Também promovemos programas de infraestrutura verde, que combinam o investimento em proteção ambiental de bacias hidrográficas com planos de manejo sustentável da água. Talvez o melhor exemplo seja a Aliança Latino-Americana de Fundos de Água, um mecanismo inovador de financiamento que une o setor público, privado e a sociedade civil para destinar recursos e programas para proteção das bacias das quais depende o abastecimento de grandes centros urbanos que já funciona em São Paulo, Camboriú, Rio de Janeiro e Espírito Santo.
Proteger nossas bacias é, hoje mais do que nunca, um seguro de vida para um cenário em que a mudança climática já é uma realidade cada vez mais urgente. Podemos enfrentar essa ameaça ao mesmo tempo em que investimos na redução das desigualdades históricas de nossa região fazendo uso de novos paradigmas, como o programa de Saneamento Ótimo, que espera destinar cerca de US$ 15 bilhões para desenvolver infraestrutura de saneamento nos setores mais vulneráveis com desenhos e planos adequados a cada comunidade e, ao mesmo tempo, proteger as bacias hidrográficas.
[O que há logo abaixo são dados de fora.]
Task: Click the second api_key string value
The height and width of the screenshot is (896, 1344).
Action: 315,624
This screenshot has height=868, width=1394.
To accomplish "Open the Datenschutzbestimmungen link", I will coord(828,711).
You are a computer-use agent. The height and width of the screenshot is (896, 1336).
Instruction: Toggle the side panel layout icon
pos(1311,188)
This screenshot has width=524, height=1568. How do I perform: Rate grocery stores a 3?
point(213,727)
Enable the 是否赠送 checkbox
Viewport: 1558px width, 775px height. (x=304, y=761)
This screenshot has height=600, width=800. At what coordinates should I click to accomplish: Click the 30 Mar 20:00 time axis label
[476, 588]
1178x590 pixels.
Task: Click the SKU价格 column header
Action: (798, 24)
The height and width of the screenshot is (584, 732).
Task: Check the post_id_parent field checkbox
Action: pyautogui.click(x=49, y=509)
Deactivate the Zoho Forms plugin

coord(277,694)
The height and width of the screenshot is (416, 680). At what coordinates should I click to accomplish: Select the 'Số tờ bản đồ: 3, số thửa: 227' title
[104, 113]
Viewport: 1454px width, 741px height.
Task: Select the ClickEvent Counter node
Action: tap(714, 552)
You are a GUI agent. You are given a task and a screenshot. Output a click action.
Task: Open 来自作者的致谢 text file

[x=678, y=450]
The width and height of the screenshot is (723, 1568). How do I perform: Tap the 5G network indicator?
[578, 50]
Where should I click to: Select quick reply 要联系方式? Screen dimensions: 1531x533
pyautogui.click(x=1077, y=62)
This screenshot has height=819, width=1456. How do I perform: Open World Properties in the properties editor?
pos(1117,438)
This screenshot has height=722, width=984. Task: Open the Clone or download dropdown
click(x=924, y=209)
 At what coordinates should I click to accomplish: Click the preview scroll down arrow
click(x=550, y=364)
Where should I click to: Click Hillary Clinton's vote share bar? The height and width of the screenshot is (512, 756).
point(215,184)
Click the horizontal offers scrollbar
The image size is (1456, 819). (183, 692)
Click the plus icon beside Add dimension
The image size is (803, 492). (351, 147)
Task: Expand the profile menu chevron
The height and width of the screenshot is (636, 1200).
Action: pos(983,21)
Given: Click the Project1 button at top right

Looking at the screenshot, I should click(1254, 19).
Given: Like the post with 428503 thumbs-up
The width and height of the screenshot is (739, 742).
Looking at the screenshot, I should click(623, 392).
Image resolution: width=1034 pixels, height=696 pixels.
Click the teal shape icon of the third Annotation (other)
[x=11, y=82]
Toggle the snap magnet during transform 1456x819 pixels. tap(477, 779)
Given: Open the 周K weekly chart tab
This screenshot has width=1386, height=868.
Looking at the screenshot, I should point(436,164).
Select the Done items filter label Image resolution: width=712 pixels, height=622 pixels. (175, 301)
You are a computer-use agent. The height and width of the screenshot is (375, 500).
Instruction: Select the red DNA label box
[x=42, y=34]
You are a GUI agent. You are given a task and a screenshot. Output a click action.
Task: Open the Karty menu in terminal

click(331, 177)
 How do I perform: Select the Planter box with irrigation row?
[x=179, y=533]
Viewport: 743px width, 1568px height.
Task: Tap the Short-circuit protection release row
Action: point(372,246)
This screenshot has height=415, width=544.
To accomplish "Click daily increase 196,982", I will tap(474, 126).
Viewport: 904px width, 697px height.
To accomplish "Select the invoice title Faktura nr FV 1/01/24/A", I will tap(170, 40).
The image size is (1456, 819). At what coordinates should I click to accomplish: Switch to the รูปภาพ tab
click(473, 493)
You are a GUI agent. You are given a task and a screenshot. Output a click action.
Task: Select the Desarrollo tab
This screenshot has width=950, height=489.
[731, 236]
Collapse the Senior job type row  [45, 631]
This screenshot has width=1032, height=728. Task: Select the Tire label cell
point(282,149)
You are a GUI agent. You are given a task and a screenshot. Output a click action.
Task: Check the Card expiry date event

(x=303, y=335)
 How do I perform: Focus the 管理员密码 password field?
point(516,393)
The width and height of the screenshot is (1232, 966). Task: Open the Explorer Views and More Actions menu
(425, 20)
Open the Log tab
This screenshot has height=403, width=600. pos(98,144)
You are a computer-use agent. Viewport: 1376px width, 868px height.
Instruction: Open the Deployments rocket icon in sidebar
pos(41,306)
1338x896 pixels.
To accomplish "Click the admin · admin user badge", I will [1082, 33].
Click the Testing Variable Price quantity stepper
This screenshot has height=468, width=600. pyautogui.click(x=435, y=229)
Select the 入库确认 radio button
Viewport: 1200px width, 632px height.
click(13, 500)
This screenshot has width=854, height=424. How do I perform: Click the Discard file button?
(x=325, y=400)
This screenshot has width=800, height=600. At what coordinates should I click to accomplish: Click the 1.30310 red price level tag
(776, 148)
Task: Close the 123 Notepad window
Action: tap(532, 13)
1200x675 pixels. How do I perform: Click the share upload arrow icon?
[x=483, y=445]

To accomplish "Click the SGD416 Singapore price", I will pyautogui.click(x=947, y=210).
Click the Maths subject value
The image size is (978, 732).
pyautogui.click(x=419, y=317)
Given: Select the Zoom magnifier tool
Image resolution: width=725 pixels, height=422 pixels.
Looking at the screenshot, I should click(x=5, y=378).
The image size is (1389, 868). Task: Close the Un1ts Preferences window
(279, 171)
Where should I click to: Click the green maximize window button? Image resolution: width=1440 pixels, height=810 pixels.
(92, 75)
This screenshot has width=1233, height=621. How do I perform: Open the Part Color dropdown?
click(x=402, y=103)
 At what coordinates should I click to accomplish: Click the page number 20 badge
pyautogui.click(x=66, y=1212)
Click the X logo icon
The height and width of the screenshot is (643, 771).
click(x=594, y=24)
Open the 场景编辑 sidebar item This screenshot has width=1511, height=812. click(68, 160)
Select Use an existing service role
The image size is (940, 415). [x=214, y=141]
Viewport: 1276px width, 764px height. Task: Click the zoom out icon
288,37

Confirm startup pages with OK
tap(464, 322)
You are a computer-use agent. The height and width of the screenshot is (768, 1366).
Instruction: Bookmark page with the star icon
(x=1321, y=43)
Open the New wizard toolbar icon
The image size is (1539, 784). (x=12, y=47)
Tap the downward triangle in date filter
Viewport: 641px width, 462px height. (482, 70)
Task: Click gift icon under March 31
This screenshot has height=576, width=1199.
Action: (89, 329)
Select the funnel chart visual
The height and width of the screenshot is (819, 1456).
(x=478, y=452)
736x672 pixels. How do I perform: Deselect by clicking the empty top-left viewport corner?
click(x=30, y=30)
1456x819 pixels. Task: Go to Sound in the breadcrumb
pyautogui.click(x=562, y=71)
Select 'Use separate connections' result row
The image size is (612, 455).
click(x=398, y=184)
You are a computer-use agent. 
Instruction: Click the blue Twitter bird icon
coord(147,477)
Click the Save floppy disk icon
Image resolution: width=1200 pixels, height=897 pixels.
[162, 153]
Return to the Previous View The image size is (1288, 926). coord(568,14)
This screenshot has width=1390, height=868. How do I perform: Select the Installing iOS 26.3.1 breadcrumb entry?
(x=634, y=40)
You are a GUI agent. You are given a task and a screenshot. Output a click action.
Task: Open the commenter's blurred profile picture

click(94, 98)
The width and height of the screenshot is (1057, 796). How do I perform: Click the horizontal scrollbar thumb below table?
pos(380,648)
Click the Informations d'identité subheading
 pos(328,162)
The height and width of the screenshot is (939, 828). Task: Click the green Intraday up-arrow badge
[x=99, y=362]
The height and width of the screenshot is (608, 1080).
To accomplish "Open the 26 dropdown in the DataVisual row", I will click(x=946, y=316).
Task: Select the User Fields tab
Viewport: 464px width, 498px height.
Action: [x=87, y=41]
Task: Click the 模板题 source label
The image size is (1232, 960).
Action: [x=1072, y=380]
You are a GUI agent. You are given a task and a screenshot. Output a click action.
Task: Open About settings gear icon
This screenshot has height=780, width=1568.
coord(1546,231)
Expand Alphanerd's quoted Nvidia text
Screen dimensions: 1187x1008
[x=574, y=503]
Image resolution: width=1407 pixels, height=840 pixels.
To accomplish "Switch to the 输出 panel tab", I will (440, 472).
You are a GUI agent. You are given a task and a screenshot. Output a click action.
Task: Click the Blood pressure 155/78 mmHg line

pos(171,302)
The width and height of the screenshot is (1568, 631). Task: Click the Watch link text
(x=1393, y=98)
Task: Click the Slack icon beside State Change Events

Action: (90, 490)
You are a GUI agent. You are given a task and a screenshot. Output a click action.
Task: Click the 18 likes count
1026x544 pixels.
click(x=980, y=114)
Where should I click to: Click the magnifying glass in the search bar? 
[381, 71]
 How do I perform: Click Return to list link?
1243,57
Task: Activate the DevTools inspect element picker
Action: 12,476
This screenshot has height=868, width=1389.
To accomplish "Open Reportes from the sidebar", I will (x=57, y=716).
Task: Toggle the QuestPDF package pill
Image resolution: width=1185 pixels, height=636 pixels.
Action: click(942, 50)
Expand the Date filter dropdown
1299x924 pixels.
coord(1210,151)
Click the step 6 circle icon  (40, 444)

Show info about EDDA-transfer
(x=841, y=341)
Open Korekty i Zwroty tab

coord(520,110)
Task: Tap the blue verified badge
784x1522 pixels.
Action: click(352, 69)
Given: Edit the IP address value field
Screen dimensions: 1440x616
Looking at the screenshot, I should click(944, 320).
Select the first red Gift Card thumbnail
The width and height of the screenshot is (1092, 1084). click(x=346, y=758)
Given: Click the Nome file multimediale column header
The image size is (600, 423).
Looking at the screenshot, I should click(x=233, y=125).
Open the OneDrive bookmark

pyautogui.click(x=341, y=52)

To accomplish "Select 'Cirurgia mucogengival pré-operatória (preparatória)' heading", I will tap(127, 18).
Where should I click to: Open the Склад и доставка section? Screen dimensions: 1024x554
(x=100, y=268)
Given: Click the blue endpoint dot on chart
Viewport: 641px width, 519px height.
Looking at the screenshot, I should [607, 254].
A etapa de recuperação pós-pandemia nos abre uma oportunidade única para não voltar à normalidade, caso contrário não teremos aprendido a lição. Temos à nossa frente a oportunidade de pôr nossa região para trabalhar com investimentos que levem em conta as inovações tecnológicas e de gestão que nos oferecem a possibilidade de alcançar mais e melhores serviços com menos recursos do que antes e, ao mesmo tempo, nos tornarmos mais resilientes frente à mudança climática.
É hora de todos darmos à água, verdadeiramente, o valor fundamental que faz com que a chamemos de líquido vital.